In TOST, we define equivalence bounds: \([-Δ, +Δ]\), where Δ is the maximum acceptable difference.

TOST is performed:

  1. \(H₀: μ₁ - μ₂ ≤ -Δ\) vs \(H₁: μ₁ - μ₂ > -Δ\)
  2. \(H₀: μ₁ - μ₂ ≥ +Δ\) vs \(H₁: μ₁ - μ₂ < +Δ\)

We reject both H₀’s if the (1–2α) confidence interval for \(μ₁ - μ₂\) is entirely within \([-Δ, +Δ]\).

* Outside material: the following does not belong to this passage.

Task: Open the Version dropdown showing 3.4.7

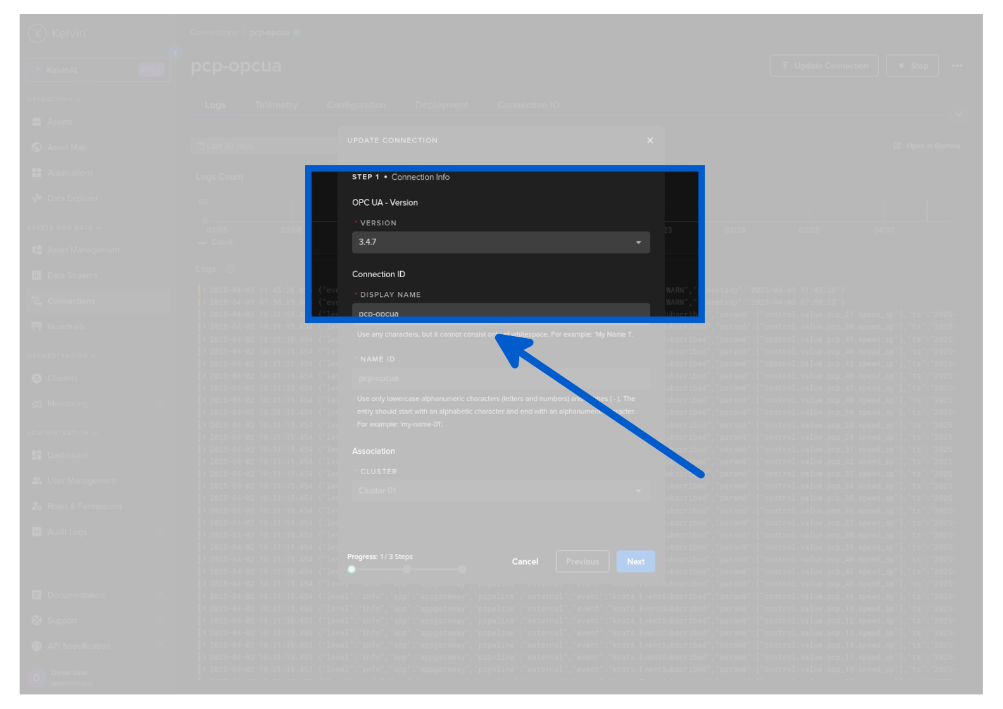Action: click(500, 242)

Visualization: Equivalence is demonstrated if the CI ⊂ [-Δ, +Δ]


Summary of Logic

Feature t-test TOST
Goal Detect a difference Confirm similarity
H₀ μ₁ = μ₂ |μ₁ – μ₂| > Δ
CI threshold CI excludes 0 CI fully within [-Δ, +Δ]
Conclusion Difference exists or not Equivalence confirmed or not

3. Simulation: t-test vs TOST

We conducted 10,000 simulations across a range of sample size (n = 2 to 100 ) to evaluate the following:

  • Random sampling from two groups with different means
  • Comparison of those sample means to determine whether a difference is detected
  • The correct conclusion in all cases: tho two group means are different.

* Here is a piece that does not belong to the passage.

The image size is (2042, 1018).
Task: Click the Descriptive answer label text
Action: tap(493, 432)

Estimation of the probability of a correct conclusion, defined as correctly identifying that the two group means are different, using two statistical approaches: t-test and TOST

Key Results

Simulation results
Simulation results
  • t-test: Designed to detected differences, but in simulations, it often fails to detect small true difference when sample size increases, leading to a false sense of equivalence. This effect worsens as the sample size increases due to narrowing confidence intervals centered near zero, especially when the true difference is small.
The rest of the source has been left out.